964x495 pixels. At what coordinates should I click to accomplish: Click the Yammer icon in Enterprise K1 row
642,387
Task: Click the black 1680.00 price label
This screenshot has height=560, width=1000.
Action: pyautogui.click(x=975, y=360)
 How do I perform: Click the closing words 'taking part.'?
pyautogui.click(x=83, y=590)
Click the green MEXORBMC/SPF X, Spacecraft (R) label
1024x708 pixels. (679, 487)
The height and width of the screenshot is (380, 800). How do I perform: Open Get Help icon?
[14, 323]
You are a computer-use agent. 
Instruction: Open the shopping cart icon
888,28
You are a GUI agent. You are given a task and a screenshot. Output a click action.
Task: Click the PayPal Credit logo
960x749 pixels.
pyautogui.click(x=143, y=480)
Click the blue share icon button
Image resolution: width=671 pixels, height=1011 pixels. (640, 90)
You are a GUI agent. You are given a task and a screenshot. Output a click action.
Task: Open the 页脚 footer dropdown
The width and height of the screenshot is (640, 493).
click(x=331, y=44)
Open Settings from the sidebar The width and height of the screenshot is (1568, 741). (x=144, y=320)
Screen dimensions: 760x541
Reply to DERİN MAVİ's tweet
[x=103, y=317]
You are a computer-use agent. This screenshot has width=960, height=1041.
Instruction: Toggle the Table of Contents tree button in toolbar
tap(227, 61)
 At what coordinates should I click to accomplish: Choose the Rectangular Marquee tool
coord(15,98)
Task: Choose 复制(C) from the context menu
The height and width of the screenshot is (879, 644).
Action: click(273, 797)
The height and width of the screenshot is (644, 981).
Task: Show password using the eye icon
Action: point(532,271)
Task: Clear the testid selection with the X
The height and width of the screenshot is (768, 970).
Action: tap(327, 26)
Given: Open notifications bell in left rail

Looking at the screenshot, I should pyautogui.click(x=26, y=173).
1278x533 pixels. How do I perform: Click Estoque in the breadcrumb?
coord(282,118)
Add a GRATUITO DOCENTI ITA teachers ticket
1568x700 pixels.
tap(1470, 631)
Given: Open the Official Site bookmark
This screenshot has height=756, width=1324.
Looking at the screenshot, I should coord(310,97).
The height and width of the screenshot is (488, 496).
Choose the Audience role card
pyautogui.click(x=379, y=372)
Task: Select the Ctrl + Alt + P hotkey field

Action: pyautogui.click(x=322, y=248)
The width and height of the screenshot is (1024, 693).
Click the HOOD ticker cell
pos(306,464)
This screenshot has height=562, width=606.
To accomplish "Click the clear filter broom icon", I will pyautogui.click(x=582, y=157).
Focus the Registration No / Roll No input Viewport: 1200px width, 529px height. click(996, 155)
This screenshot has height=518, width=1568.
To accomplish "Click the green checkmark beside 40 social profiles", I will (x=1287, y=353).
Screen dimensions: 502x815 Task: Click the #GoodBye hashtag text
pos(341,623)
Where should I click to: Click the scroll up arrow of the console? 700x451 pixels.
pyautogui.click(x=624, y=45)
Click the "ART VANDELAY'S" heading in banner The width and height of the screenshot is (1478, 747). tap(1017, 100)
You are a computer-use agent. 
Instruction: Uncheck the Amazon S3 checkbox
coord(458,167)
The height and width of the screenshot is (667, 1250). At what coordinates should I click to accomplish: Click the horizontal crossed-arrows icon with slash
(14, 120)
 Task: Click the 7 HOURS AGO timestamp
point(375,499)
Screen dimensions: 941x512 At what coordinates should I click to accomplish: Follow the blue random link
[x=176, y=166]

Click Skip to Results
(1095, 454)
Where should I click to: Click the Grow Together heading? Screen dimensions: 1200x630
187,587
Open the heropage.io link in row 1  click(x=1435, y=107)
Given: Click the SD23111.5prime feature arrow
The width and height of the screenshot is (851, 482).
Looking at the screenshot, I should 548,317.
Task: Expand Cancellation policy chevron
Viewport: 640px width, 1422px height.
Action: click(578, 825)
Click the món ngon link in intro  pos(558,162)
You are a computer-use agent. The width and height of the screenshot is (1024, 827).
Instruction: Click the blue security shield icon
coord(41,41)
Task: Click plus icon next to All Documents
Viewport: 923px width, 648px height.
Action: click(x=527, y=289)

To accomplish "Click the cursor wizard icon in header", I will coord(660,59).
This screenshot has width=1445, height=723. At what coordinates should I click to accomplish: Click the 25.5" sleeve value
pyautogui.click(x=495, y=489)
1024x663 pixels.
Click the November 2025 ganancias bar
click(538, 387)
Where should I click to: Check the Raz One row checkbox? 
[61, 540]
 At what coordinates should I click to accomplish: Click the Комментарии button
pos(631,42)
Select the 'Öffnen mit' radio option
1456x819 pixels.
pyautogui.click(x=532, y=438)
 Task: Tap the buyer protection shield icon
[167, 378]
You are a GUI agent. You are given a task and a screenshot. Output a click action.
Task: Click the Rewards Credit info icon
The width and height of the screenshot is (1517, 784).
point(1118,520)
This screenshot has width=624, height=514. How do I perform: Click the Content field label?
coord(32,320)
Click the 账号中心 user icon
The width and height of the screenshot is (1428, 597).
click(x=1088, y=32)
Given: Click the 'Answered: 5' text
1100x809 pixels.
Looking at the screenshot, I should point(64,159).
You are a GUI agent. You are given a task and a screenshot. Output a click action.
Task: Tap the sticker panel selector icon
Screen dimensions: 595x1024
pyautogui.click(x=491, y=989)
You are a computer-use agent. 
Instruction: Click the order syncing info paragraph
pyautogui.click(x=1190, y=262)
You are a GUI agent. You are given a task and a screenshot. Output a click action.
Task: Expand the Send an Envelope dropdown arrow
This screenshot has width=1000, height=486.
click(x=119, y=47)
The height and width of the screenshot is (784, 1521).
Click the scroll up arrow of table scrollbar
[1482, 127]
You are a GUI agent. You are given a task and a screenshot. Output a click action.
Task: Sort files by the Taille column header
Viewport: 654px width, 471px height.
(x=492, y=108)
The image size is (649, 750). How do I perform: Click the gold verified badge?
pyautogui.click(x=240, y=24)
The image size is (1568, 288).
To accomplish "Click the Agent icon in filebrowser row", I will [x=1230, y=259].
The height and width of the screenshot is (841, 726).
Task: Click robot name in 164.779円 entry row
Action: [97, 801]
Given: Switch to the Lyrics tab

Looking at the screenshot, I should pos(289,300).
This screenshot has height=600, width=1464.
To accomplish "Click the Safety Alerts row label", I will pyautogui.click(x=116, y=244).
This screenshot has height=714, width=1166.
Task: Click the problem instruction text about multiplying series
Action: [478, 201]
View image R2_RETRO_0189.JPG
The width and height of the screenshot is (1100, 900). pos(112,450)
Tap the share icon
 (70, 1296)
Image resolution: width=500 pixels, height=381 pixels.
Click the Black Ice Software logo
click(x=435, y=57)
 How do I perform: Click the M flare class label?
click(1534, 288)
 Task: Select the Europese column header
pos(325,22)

━━━━━━━━━━━━━━━━━━━━━━━━━━━━━━

**TASK PROMPT**. A word-for-word transcription of all the data is needed.

**OUTPUT OF THE TASK**.
964x495 pixels. At what coordinates should I click to accomplish: Click the Yammer icon in Enterprise K1 row
642,387
Task: Click the black 1680.00 price label
This screenshot has height=560, width=1000.
Action: pyautogui.click(x=975, y=360)
 How do I perform: Click the closing words 'taking part.'?
pyautogui.click(x=83, y=590)
Click the green MEXORBMC/SPF X, Spacecraft (R) label
1024x708 pixels. (679, 487)
The height and width of the screenshot is (380, 800). How do I perform: Open Get Help icon?
[14, 323]
You are a computer-use agent. 
Instruction: Open the shopping cart icon
888,28
You are a GUI agent. You are given a task and a screenshot. Output a click action.
Task: Click the PayPal Credit logo
960x749 pixels.
pyautogui.click(x=143, y=480)
Click the blue share icon button
Image resolution: width=671 pixels, height=1011 pixels. (640, 90)
You are a GUI agent. You are given a task and a screenshot. Output a click action.
Task: Open the 页脚 footer dropdown
The width and height of the screenshot is (640, 493).
click(x=331, y=44)
Open Settings from the sidebar The width and height of the screenshot is (1568, 741). (x=144, y=320)
Screen dimensions: 760x541
Reply to DERİN MAVİ's tweet
[x=103, y=317]
You are a computer-use agent. This screenshot has width=960, height=1041.
Instruction: Toggle the Table of Contents tree button in toolbar
tap(227, 61)
 At what coordinates should I click to accomplish: Choose the Rectangular Marquee tool
coord(15,98)
Task: Choose 复制(C) from the context menu
The height and width of the screenshot is (879, 644).
Action: click(273, 797)
The height and width of the screenshot is (644, 981).
Task: Show password using the eye icon
Action: point(532,271)
Task: Clear the testid selection with the X
The height and width of the screenshot is (768, 970).
Action: tap(327, 26)
Given: Open notifications bell in left rail

Looking at the screenshot, I should pyautogui.click(x=26, y=173).
1278x533 pixels. How do I perform: Click Estoque in the breadcrumb?
coord(282,118)
Add a GRATUITO DOCENTI ITA teachers ticket
1568x700 pixels.
tap(1470, 631)
Given: Open the Official Site bookmark
This screenshot has height=756, width=1324.
Looking at the screenshot, I should coord(310,97).
The height and width of the screenshot is (488, 496).
Choose the Audience role card
pyautogui.click(x=379, y=372)
Task: Select the Ctrl + Alt + P hotkey field

Action: pyautogui.click(x=322, y=248)
The width and height of the screenshot is (1024, 693).
Click the HOOD ticker cell
pos(306,464)
This screenshot has height=562, width=606.
To accomplish "Click the clear filter broom icon", I will pyautogui.click(x=582, y=157).
Focus the Registration No / Roll No input Viewport: 1200px width, 529px height. click(996, 155)
This screenshot has height=518, width=1568.
To accomplish "Click the green checkmark beside 40 social profiles", I will (x=1287, y=353).
Screen dimensions: 502x815 Task: Click the #GoodBye hashtag text
pos(341,623)
Where should I click to: Click the scroll up arrow of the console? 700x451 pixels.
pyautogui.click(x=624, y=45)
Click the "ART VANDELAY'S" heading in banner The width and height of the screenshot is (1478, 747). tap(1017, 100)
You are a computer-use agent. 
Instruction: Uncheck the Amazon S3 checkbox
coord(458,167)
The height and width of the screenshot is (667, 1250). At what coordinates should I click to accomplish: Click the horizontal crossed-arrows icon with slash
(14, 120)
 Task: Click the 7 HOURS AGO timestamp
point(375,499)
Screen dimensions: 941x512 At what coordinates should I click to accomplish: Follow the blue random link
[x=176, y=166]

Click Skip to Results
(1095, 454)
Where should I click to: Click the Grow Together heading? Screen dimensions: 1200x630
187,587
Open the heropage.io link in row 1  click(x=1435, y=107)
Given: Click the SD23111.5prime feature arrow
The width and height of the screenshot is (851, 482).
Looking at the screenshot, I should 548,317.
Task: Expand Cancellation policy chevron
Viewport: 640px width, 1422px height.
Action: click(578, 825)
Click the món ngon link in intro  pos(558,162)
You are a computer-use agent. The width and height of the screenshot is (1024, 827).
Instruction: Click the blue security shield icon
coord(41,41)
Task: Click plus icon next to All Documents
Viewport: 923px width, 648px height.
Action: click(x=527, y=289)

To accomplish "Click the cursor wizard icon in header", I will coord(660,59).
This screenshot has width=1445, height=723. At what coordinates should I click to accomplish: Click the 25.5" sleeve value
pyautogui.click(x=495, y=489)
1024x663 pixels.
Click the November 2025 ganancias bar
click(538, 387)
Where should I click to: Check the Raz One row checkbox? 
[61, 540]
 At what coordinates should I click to accomplish: Click the Комментарии button
pos(631,42)
Select the 'Öffnen mit' radio option
1456x819 pixels.
pyautogui.click(x=532, y=438)
 Task: Tap the buyer protection shield icon
[167, 378]
You are a GUI agent. You are given a task and a screenshot. Output a click action.
Task: Click the Rewards Credit info icon
The width and height of the screenshot is (1517, 784).
point(1118,520)
This screenshot has width=624, height=514. How do I perform: Click the Content field label?
coord(32,320)
Click the 账号中心 user icon
The width and height of the screenshot is (1428, 597).
click(x=1088, y=32)
Given: Click the 'Answered: 5' text
1100x809 pixels.
Looking at the screenshot, I should point(64,159).
You are a GUI agent. You are given a task and a screenshot. Output a click action.
Task: Tap the sticker panel selector icon
Screen dimensions: 595x1024
pyautogui.click(x=491, y=989)
You are a computer-use agent. 
Instruction: Click the order syncing info paragraph
pyautogui.click(x=1190, y=262)
You are a GUI agent. You are given a task and a screenshot. Output a click action.
Task: Expand the Send an Envelope dropdown arrow
This screenshot has width=1000, height=486.
click(x=119, y=47)
The height and width of the screenshot is (784, 1521).
Click the scroll up arrow of table scrollbar
[1482, 127]
You are a GUI agent. You are given a task and a screenshot. Output a click action.
Task: Sort files by the Taille column header
Viewport: 654px width, 471px height.
(x=492, y=108)
The image size is (649, 750). How do I perform: Click the gold verified badge?
pyautogui.click(x=240, y=24)
The image size is (1568, 288).
To accomplish "Click the Agent icon in filebrowser row", I will [x=1230, y=259].
The height and width of the screenshot is (841, 726).
Task: Click robot name in 164.779円 entry row
Action: [97, 801]
Given: Switch to the Lyrics tab

Looking at the screenshot, I should pos(289,300).
This screenshot has height=600, width=1464.
To accomplish "Click the Safety Alerts row label", I will pyautogui.click(x=116, y=244).
This screenshot has height=714, width=1166.
Task: Click the problem instruction text about multiplying series
Action: [478, 201]
View image R2_RETRO_0189.JPG
The width and height of the screenshot is (1100, 900). pos(112,450)
Tap the share icon
 (70, 1296)
Image resolution: width=500 pixels, height=381 pixels.
Click the Black Ice Software logo
click(x=435, y=57)
 How do I perform: Click the M flare class label?
click(1534, 288)
 Task: Select the Europese column header
pos(325,22)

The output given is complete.